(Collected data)
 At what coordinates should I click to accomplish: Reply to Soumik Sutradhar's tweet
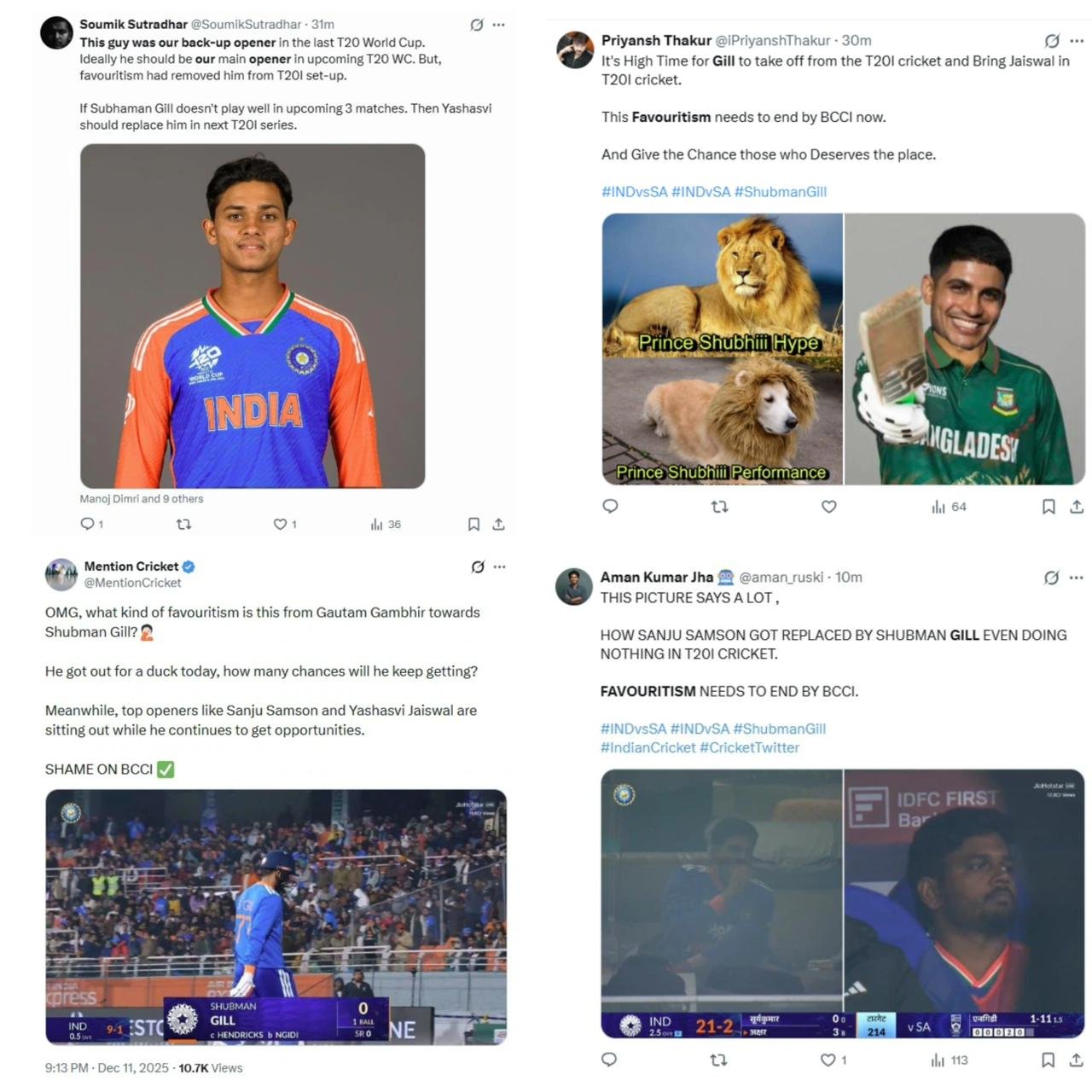[x=87, y=524]
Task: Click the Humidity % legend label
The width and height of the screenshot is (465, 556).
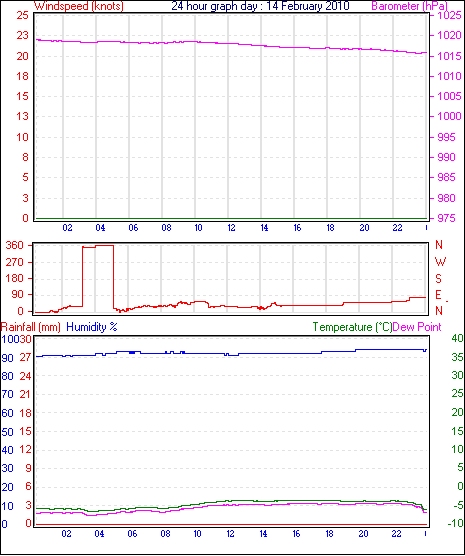Action: click(x=92, y=327)
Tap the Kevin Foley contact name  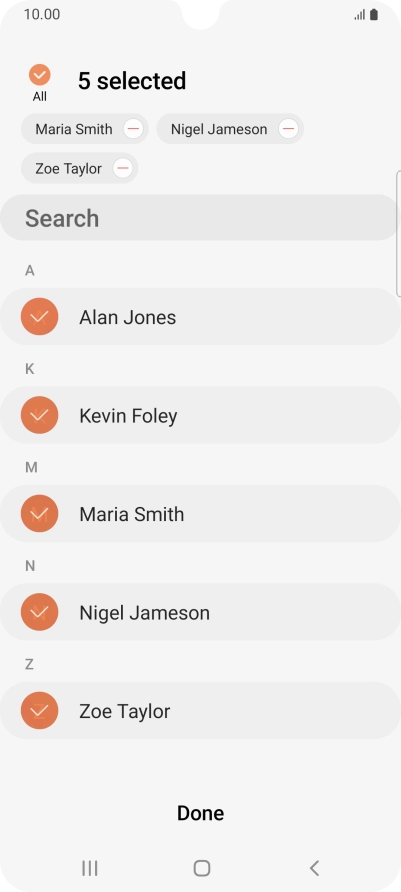tap(128, 416)
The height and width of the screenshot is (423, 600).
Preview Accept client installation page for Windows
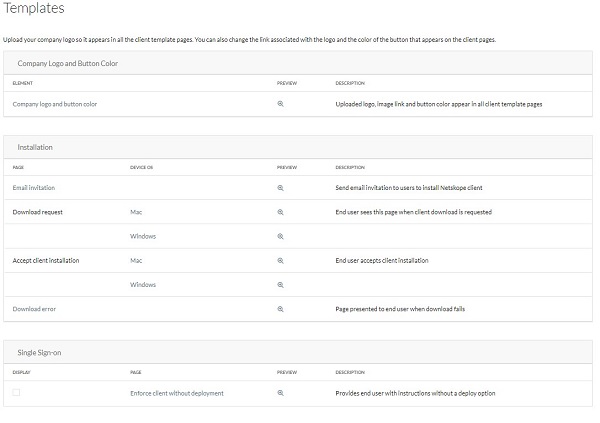pyautogui.click(x=281, y=285)
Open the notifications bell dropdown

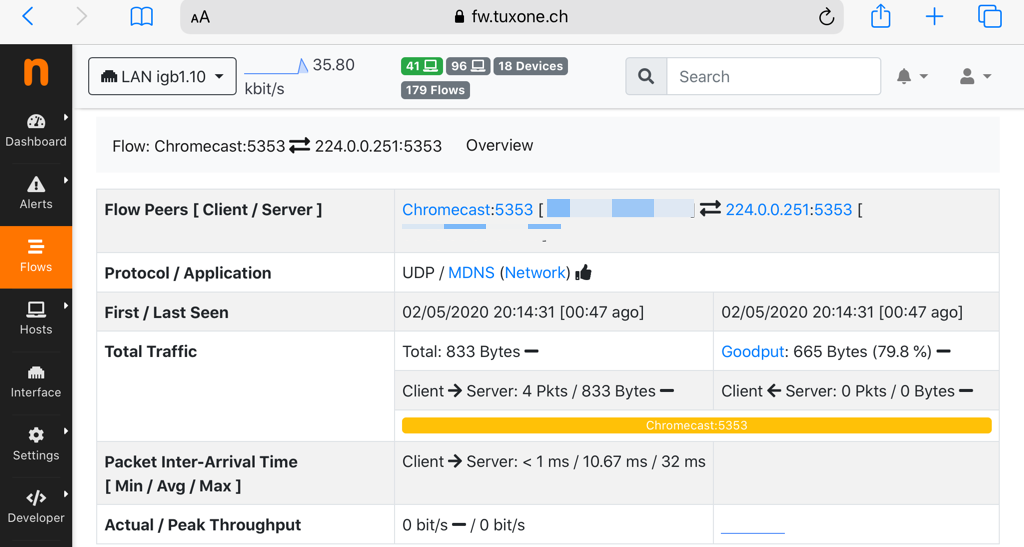point(912,77)
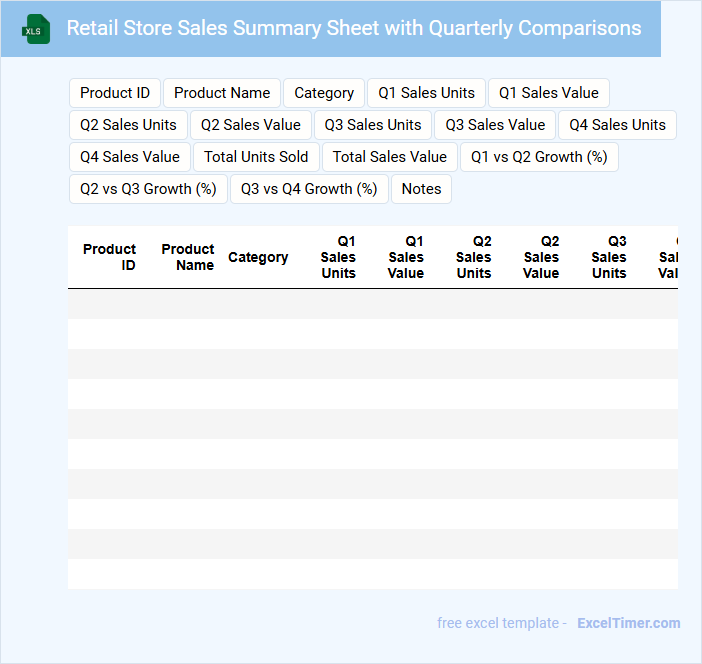Select the Product ID tag
The image size is (702, 664).
[115, 93]
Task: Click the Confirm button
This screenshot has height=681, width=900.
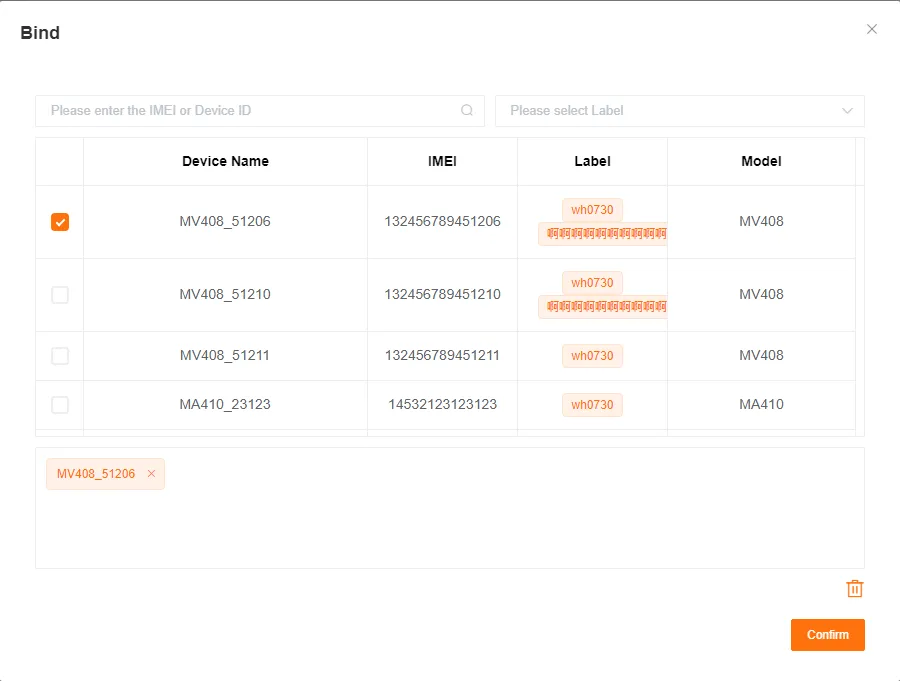Action: [827, 634]
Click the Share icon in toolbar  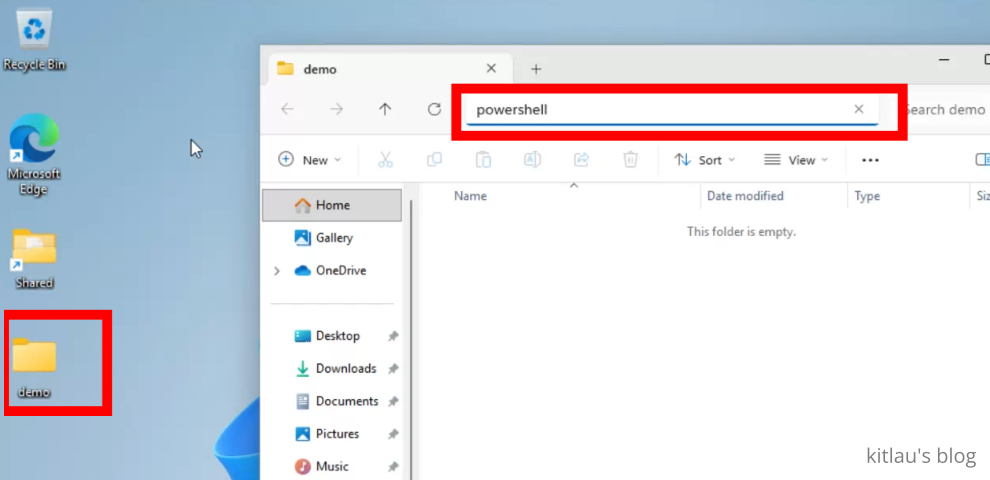click(x=581, y=160)
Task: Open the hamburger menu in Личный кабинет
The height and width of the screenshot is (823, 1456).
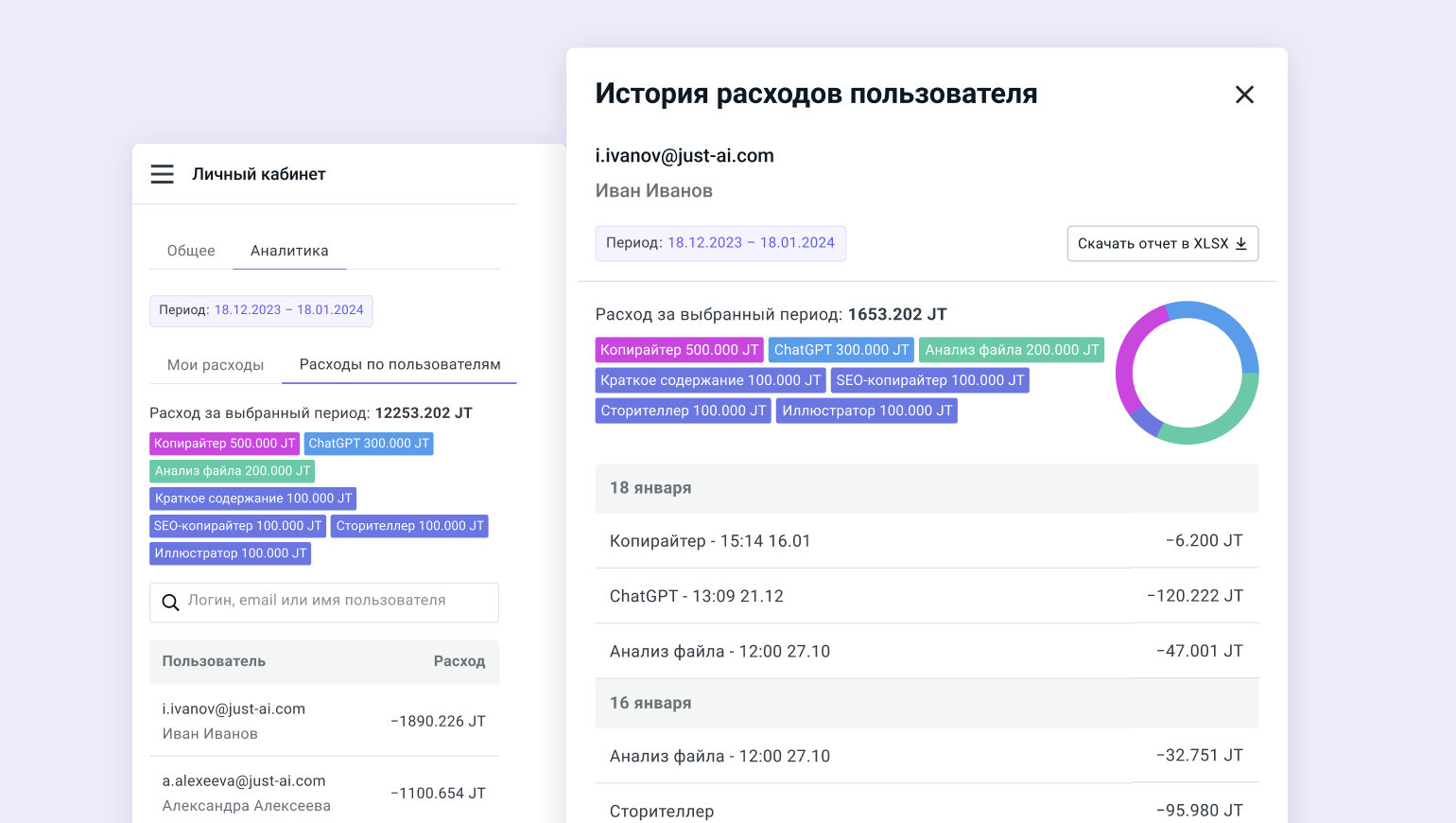Action: (x=163, y=174)
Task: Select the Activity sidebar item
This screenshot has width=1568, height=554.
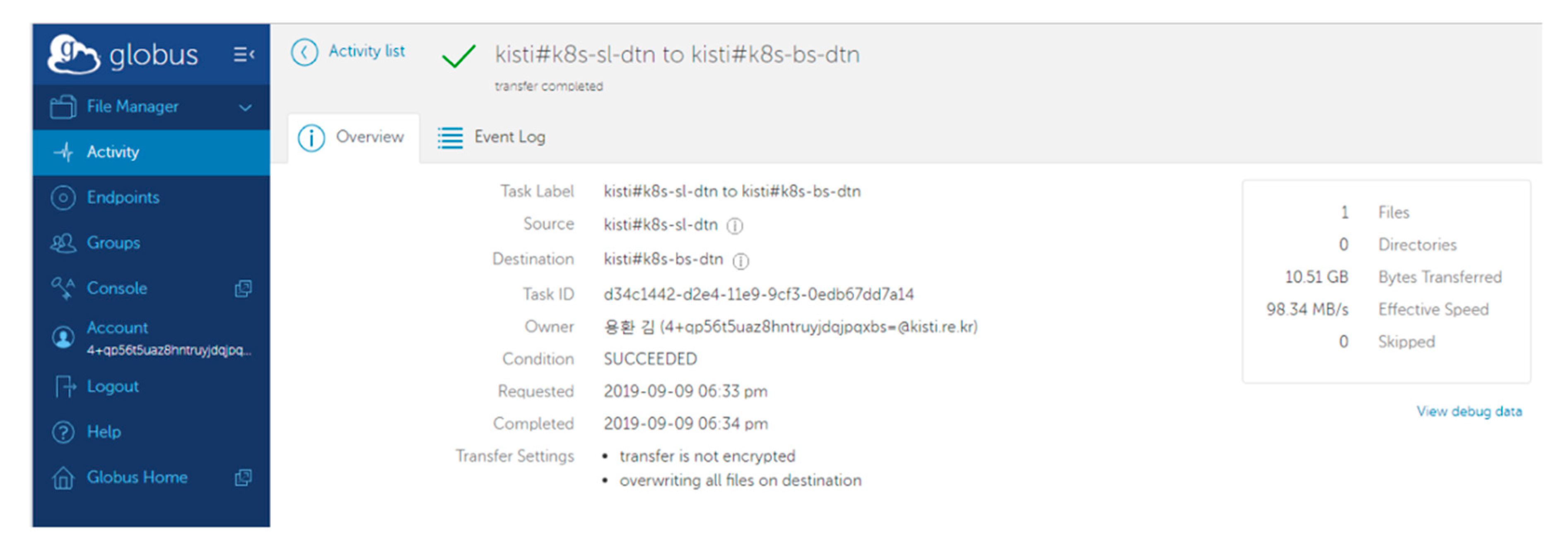Action: tap(113, 152)
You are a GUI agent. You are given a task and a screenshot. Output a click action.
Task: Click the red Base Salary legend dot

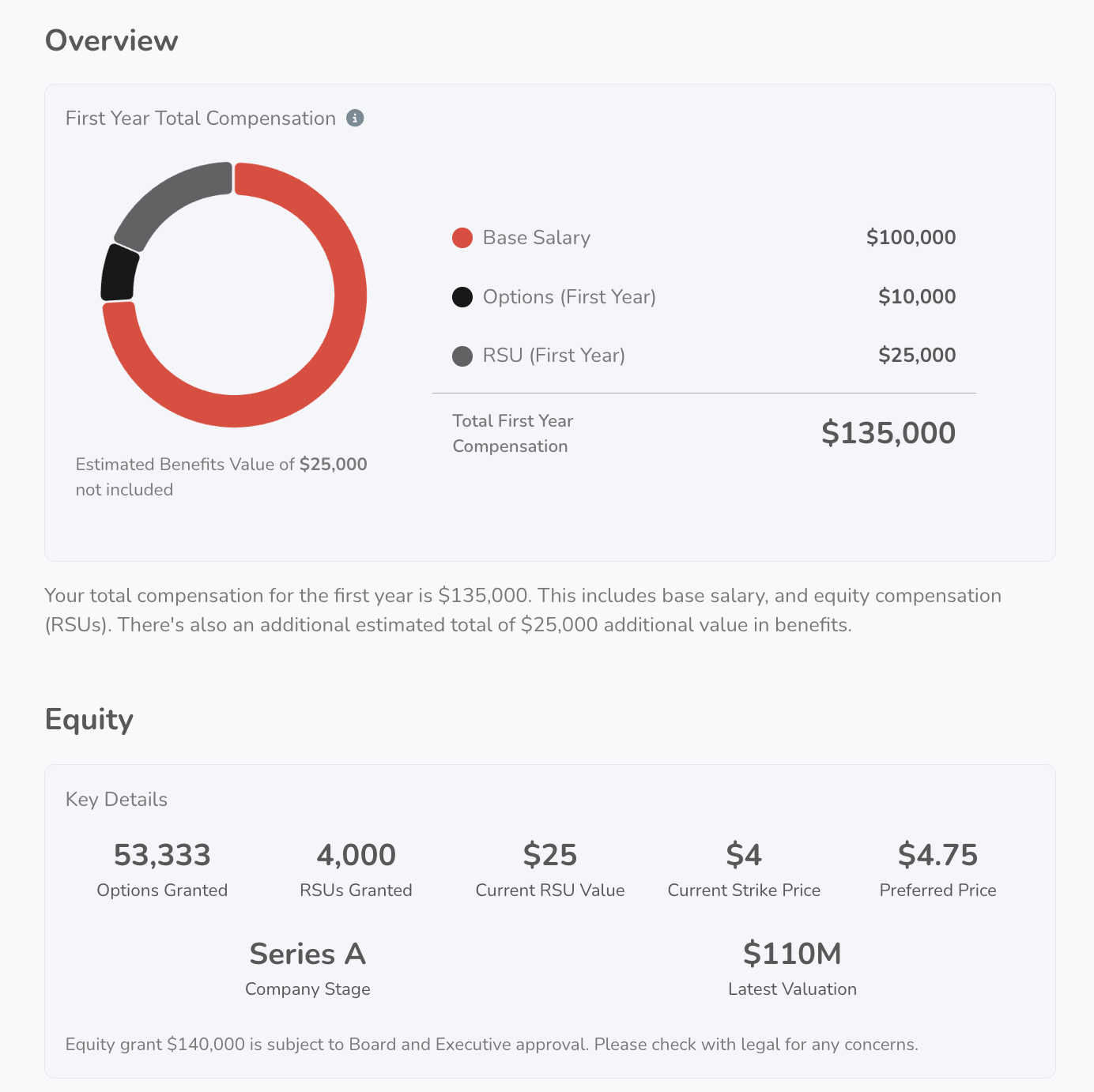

◆ WHAT YOU SHOULD DO ◆
How many lines in the records above contain the string "legend"? State the number and nothing more.

◆ SOLUTION FOR THIS PROBLEM ◆
2